When the curriculum gets around to risk-management topics, one of the hazardous attitudes we learn about in ground school is invulnerability. The thing is this trait isn’t necessarily about feeling as if we ourselves are bulletproof, but rather the notion that bad things happen to people other than ourselves. I have been a victim of this more than once. Don’t worry—no sheet metal was bent.

The aviation pitfall to which I most recently thought I was immune was becoming a slave to technology: Surely that couldn’t be me! I fly a Piper J3 Cub that doesn’t even have a starter. My other airplane is a Cessna 180; both have tailwheels, which were on their way out in WWII. I hand-fly my IFR because I don’t have an autopilot. Of all pilots, I am not a slave to the magenta line. Au contraire! Not only did I discover recently that I was an addict, I was also both a junkie and a pusher.

Physician, Heal Thyself

As many readers likely know from my earlier articles on gadgets in the cockpit (e.g., “Gadget Flight Rules,” February 2013, and “Gadget Flight Rules 2.0, February 2015), I am an early adopter. I loves me some gadgets, and I went to a paperless cockpit a long time ago. That’s how and where my addiction began. By flying with my gadgets, I have all the charts, plates, chart supplements, legends and even the FAR/AIM at my fingertips. Not only that, I’ve gotten pretty good at navigating an electronic flight bag (EFB) app and can find the frequencies for MOAs or the legend for symbols on my approach plates, both of which can be easy to forget about and hard to find when going all-electronic.

To inoculate myself from the curse of the magenta line, I have gone out of my way to set up my 180’s Garmin 430 in a way that I mostly rely on the data screen that shows my desired track and current track.

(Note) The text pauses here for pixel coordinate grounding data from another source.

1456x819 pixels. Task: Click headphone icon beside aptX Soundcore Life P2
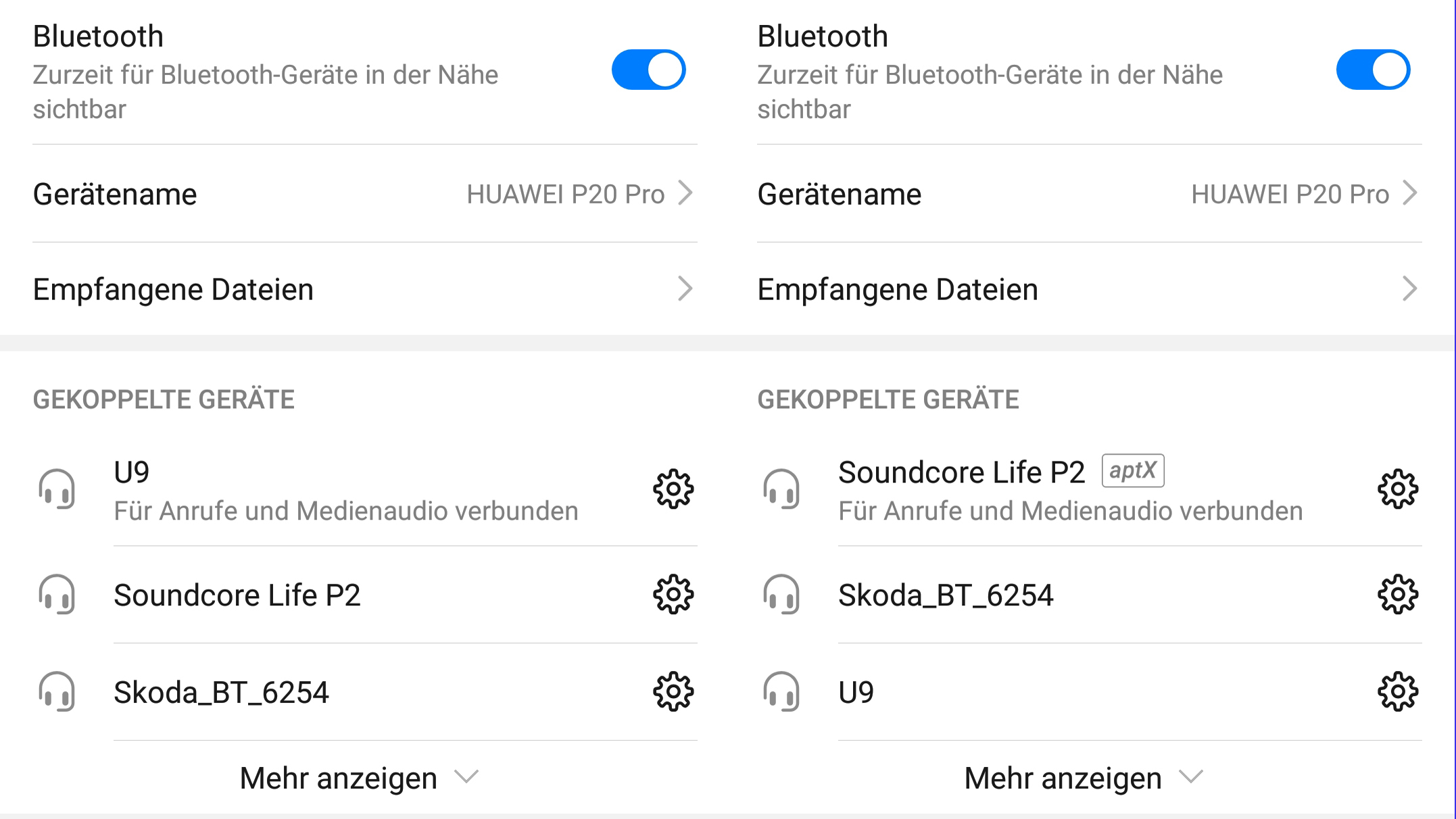tap(781, 489)
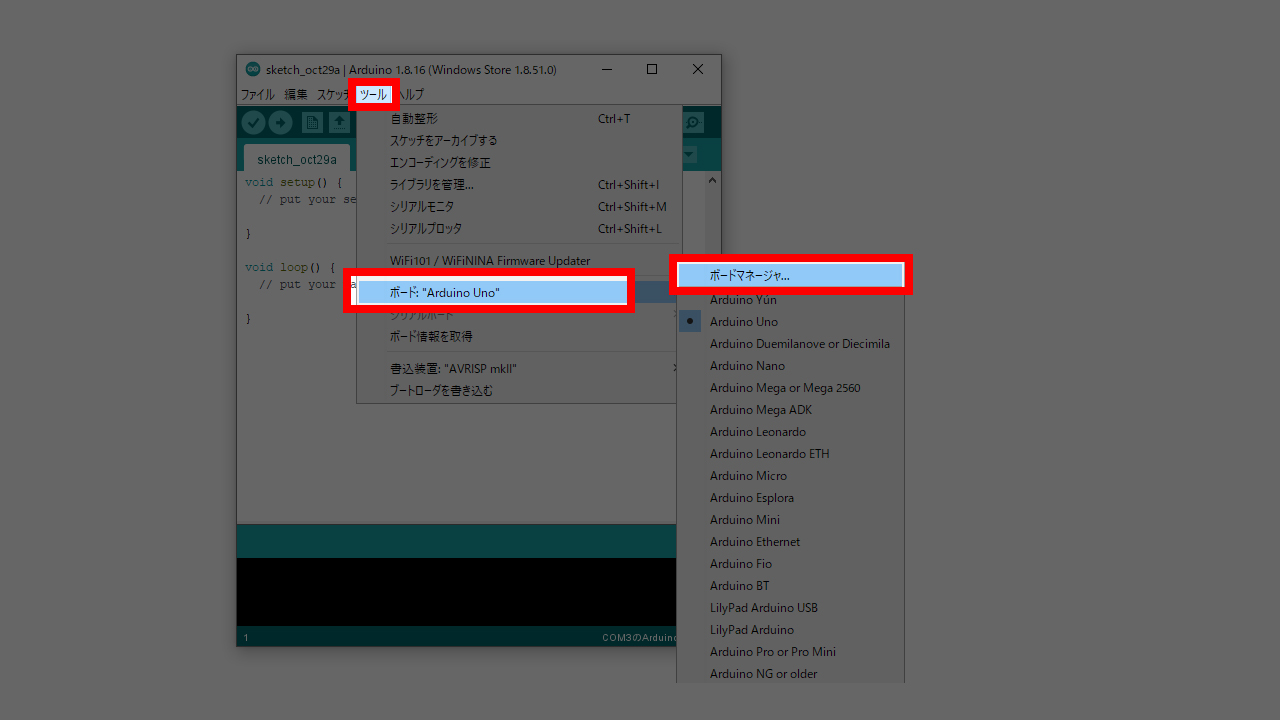The width and height of the screenshot is (1280, 720).
Task: Click the editor scrollbar up arrow
Action: coord(712,181)
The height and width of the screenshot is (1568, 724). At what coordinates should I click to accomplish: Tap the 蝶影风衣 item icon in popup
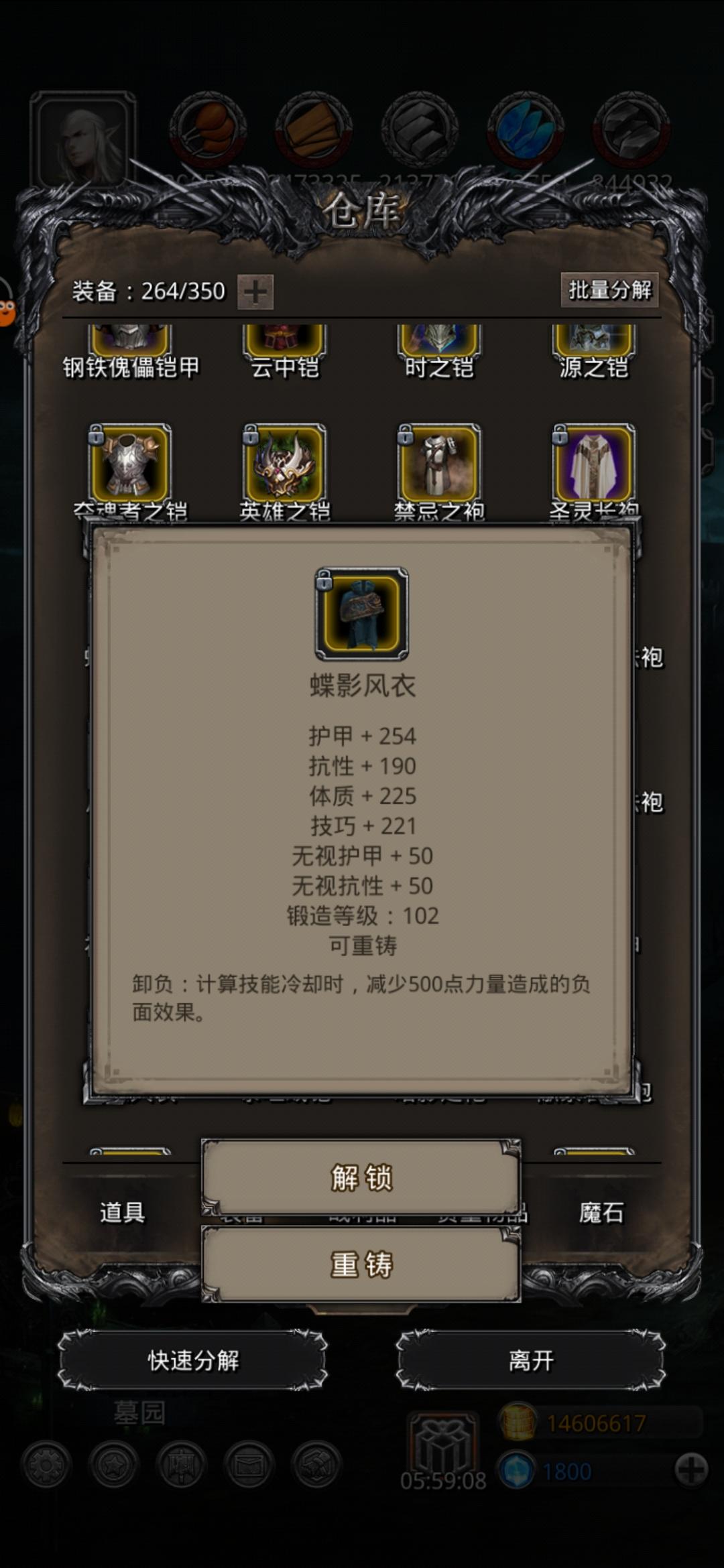[x=362, y=614]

I hand-fly IMC by keeping those numbers together rather than keeping the magenta line straight.

Recently, I started flying for money. Different aircraft types, different avionics, new airports. And a whole new management style, thanks to FAR Part 135. And I had to do a lot of it without my iPad and its EFB app. It wasn’t long before my new boss laughed a bit at my loss of “my precious,” referring to my iPad like it was the one ring to rule them all.

Regardless, because I had “inoculated” myself against any addiction to gadgets, I went into this thinking my instrument flying skills would get me through. And when I sat down at an old 1980s-era analog simulator that used cassette tapes for media, I figured I would be able to ace it. I did not. I couldn’t even enter a hold correctly.

I quickly discovered the problem: My inability to mentally fly the needles. When I had to enter a holding pattern using the needles alone, I found my brain had simply atrophied. Those synapses were replaced by my ability to hit the suspend button and enter the hold as displayed on “my precious.” I was almost useless.

Like many addicts, this is how I realized I was in denial. My addiction to moving maps, digital displays, little blue airplanes and magenta lines was so complete, I was a mess when trying to kick it old school and fly needles-alone on that 1980s simulator. Don’t think you need to be ready to fly like it’s the 1980s? Just give yourself an electrical failure and you will be in the Victorian era.

Fly Q

Back to the Basics

Mentally, we all likely learned from the same old-school system of building paper flight logs that take us from VOR to VOR using headings, wind correction angles and shooting cross-radials to identify checkpoints and compute groundspeed. We scribbled notes on charts and—yes!—diagrammed holds and their entry. I think it is easy to find these systems quaint in light of the incredible situational awareness that comes with our digital devices. But it’s a zero-sum game: In the bargain of embracing the paperless cockpit we often give up the ability to regularly exercise our analog thinking skills.

I deluded myself into thinking I was still sharp as a tack because I try not to fly the magenta line and I don’t have an autopilot. But ii isn’t just the colorful lines and reliance on George that creates the addiction. It’s also our ability to look at a heading and know with metaphysical certitude the direction we should be going. To think through our next turn and know which way the compass or DG will swing and when to expect the needle to lock into place, capturing the localizer.

Backup Horizon

Paperwork

I am now flying Part 135, and it takes time and energy to modify the company’s operations manual to include digital devices and get the FAA to approve it, so I went back to flying with paper charts and printed approach plates. This is when I realized it is way easier to fly a geo-referenced plate on my iPad. By doing so for so many years, my ability to fly with paper was very dull.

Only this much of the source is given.